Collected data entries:
####################

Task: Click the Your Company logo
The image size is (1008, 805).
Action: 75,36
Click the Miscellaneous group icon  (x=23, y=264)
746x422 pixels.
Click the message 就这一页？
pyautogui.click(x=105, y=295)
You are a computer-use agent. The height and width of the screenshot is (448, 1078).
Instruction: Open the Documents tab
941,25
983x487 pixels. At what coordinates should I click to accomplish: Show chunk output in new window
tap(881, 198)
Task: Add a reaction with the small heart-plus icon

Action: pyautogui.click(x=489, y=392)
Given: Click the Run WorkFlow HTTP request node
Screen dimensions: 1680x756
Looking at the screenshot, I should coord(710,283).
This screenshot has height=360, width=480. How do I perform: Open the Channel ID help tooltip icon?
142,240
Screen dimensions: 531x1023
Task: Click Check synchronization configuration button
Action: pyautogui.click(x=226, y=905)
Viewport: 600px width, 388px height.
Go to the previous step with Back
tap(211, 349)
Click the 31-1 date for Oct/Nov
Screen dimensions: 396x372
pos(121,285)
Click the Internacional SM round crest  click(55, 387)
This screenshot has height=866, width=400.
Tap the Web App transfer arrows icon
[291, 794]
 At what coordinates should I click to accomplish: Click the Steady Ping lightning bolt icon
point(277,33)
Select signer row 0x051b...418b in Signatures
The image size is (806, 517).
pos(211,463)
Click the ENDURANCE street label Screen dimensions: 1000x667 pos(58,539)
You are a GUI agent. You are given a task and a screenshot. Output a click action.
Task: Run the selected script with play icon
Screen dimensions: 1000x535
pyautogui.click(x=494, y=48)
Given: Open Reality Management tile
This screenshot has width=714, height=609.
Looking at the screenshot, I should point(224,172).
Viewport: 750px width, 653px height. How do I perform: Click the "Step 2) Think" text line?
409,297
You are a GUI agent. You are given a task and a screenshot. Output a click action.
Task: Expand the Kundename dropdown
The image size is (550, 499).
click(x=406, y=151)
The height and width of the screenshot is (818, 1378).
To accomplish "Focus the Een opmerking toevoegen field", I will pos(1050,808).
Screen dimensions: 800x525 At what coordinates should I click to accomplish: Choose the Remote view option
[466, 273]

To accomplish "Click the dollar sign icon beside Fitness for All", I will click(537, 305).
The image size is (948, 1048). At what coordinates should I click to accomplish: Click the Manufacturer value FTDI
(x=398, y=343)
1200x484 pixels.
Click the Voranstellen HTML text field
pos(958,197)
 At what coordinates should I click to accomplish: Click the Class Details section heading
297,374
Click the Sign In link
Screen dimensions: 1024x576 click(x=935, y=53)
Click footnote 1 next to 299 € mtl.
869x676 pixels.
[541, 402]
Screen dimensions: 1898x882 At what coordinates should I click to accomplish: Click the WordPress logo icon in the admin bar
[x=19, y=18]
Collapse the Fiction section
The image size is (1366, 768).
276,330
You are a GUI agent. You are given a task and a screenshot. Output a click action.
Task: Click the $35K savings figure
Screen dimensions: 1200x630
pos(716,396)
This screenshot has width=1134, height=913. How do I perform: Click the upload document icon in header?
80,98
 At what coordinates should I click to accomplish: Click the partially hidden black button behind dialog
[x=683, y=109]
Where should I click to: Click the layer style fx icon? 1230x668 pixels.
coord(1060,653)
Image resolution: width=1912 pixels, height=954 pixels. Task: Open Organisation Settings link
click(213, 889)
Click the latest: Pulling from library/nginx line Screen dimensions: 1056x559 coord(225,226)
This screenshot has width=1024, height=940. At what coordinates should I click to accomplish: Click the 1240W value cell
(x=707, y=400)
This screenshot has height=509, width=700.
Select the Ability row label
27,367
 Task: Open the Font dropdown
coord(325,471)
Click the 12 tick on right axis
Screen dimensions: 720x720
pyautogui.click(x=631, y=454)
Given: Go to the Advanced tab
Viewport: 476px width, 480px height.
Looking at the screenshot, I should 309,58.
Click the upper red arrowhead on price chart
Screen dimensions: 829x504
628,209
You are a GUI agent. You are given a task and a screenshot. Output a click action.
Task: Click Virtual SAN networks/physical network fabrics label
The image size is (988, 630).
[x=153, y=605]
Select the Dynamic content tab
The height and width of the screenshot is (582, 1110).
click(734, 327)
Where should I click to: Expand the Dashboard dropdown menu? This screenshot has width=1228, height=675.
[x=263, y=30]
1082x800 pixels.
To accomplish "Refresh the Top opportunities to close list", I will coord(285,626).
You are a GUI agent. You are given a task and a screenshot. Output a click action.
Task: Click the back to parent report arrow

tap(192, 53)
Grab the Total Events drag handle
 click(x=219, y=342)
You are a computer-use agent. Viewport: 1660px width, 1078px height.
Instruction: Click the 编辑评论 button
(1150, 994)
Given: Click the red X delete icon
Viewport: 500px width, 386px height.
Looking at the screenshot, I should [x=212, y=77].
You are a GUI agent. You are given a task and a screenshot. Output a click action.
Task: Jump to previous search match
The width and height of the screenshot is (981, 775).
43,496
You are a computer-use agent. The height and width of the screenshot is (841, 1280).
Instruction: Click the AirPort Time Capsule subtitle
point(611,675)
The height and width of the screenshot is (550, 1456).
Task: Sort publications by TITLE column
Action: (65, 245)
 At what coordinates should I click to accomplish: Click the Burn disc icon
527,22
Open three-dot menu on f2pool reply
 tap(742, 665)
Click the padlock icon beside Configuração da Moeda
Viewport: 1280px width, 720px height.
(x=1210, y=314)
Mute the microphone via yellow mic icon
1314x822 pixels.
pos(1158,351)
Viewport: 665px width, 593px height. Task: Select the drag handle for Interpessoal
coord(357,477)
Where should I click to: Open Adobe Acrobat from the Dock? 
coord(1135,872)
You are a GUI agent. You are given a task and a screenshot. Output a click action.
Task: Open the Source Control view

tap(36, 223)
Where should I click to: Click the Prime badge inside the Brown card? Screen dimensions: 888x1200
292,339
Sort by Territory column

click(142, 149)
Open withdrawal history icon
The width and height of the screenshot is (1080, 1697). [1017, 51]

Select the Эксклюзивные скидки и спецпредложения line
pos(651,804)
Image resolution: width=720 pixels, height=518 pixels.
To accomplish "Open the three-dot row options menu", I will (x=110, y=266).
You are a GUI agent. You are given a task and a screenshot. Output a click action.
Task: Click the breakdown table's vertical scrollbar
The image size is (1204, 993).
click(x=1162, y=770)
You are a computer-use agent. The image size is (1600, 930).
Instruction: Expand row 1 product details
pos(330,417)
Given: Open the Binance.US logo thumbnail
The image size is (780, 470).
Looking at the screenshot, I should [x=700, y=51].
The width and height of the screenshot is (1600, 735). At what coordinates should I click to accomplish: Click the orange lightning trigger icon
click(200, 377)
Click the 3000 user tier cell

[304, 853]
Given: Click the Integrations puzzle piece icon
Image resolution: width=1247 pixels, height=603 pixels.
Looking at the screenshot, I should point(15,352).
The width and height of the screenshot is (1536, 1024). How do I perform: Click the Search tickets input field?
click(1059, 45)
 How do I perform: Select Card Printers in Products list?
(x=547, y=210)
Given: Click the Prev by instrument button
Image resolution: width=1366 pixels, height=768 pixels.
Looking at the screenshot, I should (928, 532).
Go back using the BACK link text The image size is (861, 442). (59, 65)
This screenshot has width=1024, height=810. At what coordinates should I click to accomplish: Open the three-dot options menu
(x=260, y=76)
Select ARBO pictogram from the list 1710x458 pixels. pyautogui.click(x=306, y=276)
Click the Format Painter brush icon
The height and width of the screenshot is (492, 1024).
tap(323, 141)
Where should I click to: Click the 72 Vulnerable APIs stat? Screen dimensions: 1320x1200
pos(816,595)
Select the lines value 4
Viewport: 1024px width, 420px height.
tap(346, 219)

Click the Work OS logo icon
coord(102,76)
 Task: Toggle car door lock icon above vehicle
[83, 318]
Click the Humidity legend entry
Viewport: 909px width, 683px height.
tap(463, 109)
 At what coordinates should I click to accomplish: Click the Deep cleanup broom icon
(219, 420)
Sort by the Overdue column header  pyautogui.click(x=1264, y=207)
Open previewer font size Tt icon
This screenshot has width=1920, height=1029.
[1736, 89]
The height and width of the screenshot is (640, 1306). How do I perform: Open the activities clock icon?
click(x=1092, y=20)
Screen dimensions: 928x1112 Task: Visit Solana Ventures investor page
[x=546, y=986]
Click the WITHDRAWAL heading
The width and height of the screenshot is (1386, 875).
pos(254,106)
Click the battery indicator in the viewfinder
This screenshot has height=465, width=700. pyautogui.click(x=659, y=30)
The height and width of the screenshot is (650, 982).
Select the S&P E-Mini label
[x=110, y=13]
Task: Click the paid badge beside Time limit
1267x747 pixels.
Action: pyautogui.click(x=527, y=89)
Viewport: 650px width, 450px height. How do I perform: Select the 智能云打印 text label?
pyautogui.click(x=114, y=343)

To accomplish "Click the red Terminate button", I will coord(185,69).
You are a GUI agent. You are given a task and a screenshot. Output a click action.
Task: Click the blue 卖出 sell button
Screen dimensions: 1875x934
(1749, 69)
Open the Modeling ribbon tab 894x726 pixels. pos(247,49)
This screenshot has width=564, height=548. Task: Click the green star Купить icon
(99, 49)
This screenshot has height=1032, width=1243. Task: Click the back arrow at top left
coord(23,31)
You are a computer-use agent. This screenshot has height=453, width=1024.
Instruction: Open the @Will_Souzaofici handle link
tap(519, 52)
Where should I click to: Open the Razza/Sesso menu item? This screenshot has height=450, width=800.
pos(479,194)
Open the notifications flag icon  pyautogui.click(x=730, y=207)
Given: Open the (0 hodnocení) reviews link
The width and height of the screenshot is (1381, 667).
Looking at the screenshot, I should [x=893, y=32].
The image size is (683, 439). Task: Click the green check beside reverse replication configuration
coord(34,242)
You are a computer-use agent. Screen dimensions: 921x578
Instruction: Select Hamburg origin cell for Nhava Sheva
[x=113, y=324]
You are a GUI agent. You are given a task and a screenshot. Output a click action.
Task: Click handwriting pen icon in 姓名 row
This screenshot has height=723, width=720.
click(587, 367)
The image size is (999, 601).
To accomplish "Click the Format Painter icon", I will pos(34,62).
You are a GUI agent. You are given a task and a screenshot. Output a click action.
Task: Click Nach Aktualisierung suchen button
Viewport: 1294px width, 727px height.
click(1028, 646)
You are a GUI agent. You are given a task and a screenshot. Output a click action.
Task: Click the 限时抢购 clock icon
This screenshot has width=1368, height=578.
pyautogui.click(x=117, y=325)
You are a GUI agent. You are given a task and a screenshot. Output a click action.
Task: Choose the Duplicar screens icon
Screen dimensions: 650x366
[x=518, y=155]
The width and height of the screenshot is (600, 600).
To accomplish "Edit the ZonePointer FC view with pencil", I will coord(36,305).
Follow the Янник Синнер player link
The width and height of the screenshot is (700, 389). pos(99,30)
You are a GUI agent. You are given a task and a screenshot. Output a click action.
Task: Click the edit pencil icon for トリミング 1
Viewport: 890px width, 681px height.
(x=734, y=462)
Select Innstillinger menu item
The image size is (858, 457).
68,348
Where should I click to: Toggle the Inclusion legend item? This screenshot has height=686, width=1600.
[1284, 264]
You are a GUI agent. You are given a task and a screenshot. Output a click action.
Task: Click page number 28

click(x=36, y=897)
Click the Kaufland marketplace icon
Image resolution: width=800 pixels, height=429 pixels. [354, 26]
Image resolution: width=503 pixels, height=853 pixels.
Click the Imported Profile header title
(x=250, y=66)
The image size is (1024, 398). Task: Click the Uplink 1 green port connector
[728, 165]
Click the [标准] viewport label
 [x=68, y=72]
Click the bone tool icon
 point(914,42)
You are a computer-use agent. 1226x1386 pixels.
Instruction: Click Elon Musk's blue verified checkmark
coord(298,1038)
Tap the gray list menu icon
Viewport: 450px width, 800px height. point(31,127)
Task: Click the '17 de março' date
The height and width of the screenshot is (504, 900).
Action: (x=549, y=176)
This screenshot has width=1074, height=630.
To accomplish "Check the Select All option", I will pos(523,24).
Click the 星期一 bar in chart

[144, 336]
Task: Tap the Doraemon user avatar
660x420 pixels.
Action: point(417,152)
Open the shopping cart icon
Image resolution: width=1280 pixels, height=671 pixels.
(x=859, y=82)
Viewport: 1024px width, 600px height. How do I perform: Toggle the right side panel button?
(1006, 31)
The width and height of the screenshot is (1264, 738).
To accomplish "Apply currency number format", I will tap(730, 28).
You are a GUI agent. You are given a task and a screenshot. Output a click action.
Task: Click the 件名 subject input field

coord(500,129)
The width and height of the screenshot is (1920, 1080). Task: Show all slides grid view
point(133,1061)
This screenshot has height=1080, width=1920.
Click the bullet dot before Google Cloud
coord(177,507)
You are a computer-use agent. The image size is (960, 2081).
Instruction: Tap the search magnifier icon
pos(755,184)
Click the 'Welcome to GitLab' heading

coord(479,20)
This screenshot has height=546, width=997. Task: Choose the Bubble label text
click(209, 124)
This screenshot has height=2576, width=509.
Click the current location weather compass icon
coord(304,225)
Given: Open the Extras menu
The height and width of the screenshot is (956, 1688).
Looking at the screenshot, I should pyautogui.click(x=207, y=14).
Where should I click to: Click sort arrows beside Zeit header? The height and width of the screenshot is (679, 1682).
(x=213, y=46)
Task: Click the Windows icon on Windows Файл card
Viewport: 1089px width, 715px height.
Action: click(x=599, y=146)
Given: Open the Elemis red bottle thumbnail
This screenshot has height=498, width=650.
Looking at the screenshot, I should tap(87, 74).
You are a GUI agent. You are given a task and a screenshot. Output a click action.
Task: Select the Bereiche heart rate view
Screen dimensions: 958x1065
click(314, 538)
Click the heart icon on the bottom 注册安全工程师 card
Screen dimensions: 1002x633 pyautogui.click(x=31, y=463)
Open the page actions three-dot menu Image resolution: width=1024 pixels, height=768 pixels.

####################

▶ WHAT YOU HAVE TO DO
Check each line above for the string "thumbnail" and copy the ones that have it.

▶ EXERCISE OUTPUT
Given: Open the Binance.US logo thumbnail
Given: Open the Elemis red bottle thumbnail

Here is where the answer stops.